Saved entries
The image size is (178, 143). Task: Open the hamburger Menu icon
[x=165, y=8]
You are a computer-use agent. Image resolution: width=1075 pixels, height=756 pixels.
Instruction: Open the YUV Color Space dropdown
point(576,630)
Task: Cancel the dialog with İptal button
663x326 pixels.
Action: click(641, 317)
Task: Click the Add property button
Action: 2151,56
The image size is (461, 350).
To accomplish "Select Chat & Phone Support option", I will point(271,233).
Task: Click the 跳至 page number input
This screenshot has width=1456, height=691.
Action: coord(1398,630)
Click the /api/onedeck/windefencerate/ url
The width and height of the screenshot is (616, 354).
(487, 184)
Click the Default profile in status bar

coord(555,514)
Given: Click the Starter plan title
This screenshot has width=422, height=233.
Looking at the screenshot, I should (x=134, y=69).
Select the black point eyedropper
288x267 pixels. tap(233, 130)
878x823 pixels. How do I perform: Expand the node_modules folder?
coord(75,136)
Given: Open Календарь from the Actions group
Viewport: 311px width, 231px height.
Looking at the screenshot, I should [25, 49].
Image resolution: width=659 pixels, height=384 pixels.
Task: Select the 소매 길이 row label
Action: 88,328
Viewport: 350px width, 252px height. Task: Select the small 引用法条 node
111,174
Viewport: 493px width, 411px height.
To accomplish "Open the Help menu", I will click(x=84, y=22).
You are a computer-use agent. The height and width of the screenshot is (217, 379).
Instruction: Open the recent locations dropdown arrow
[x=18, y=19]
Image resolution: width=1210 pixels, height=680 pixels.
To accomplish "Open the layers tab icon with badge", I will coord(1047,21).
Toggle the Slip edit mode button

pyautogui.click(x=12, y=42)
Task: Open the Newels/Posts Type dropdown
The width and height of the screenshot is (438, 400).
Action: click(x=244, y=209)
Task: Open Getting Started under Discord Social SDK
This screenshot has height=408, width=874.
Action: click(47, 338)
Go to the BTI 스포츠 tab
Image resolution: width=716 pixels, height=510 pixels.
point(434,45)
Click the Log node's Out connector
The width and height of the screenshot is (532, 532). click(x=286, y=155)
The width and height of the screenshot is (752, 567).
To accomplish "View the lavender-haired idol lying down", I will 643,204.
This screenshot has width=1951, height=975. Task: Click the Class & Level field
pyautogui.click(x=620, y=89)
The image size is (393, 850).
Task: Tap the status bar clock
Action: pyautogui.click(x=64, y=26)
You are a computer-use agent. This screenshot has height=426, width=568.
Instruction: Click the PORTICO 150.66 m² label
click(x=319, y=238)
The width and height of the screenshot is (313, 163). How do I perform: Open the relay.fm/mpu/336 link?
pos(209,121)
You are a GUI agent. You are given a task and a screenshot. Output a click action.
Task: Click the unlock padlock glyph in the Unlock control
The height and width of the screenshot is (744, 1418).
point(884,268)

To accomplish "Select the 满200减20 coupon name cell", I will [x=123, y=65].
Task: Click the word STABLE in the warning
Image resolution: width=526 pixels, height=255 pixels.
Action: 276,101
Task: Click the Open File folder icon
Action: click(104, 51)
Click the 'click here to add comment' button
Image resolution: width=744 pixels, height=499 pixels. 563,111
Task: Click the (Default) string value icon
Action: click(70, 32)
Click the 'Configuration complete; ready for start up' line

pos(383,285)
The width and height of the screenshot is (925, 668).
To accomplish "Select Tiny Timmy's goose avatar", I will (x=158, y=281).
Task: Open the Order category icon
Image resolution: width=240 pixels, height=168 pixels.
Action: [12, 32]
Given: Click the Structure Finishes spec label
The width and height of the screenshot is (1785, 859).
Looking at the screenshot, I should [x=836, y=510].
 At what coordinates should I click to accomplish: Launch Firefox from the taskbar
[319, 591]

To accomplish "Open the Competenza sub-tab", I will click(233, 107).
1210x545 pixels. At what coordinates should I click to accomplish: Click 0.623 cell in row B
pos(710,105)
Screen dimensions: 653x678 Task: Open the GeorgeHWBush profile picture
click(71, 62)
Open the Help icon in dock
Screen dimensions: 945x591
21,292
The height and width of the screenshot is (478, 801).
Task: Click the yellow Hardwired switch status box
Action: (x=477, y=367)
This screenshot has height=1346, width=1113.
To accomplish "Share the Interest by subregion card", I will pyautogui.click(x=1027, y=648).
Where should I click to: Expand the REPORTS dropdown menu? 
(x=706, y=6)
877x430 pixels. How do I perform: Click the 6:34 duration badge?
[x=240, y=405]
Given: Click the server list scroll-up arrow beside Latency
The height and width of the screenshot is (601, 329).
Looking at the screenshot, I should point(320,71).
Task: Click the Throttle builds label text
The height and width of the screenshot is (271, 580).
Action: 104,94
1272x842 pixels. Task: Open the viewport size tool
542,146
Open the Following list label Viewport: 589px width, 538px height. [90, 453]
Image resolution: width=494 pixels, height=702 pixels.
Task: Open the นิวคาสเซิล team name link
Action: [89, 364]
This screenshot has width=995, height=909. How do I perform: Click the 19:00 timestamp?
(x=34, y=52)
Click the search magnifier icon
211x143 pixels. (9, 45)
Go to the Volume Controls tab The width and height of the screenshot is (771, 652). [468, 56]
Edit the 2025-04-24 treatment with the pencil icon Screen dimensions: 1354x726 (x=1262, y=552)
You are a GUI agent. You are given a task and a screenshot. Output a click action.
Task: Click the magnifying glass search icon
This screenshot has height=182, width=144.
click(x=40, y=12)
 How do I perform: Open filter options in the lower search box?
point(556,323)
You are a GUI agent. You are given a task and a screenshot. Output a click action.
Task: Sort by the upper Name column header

What needs to be done »
Look through the entries above; copy every line holding the string "computer".

Task response »
You are a computer-use agent. Image resolution: width=1075 pixels, height=756 pixels.
You are a computer-use agent. The height and width of the screenshot is (217, 379).
You are a computer-use agent. This screenshot has height=426, width=568.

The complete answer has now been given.